(Instructions for the task):
Identify and copy every line below that contains the string "location". Case counts.

(Given records):
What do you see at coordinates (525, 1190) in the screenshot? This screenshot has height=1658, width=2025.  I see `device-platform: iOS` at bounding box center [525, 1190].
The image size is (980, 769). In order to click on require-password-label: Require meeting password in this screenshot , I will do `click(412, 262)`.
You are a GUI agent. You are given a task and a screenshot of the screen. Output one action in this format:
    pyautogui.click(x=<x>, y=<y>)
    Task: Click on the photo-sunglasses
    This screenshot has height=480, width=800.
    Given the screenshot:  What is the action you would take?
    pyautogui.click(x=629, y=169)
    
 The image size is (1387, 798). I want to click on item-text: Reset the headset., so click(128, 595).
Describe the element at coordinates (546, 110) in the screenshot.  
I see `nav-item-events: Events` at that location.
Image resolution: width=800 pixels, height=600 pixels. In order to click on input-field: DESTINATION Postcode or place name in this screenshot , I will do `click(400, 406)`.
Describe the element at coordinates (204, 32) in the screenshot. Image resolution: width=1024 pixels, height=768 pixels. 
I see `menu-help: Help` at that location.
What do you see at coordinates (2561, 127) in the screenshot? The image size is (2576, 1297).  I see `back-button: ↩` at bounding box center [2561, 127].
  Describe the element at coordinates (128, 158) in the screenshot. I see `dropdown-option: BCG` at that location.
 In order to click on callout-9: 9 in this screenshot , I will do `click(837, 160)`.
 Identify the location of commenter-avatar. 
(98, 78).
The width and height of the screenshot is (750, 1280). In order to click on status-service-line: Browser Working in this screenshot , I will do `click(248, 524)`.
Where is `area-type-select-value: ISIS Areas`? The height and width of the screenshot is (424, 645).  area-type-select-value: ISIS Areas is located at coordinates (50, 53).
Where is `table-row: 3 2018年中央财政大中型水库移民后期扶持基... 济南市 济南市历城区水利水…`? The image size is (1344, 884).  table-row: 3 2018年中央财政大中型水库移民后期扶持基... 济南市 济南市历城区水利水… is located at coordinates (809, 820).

(Result below):
I see `nav-item-events: Events` at that location.
I see `menu-help: Help` at that location.
  Describe the element at coordinates (128, 158) in the screenshot. I see `dropdown-option: BCG` at that location.
 Identify the location of commenter-avatar. 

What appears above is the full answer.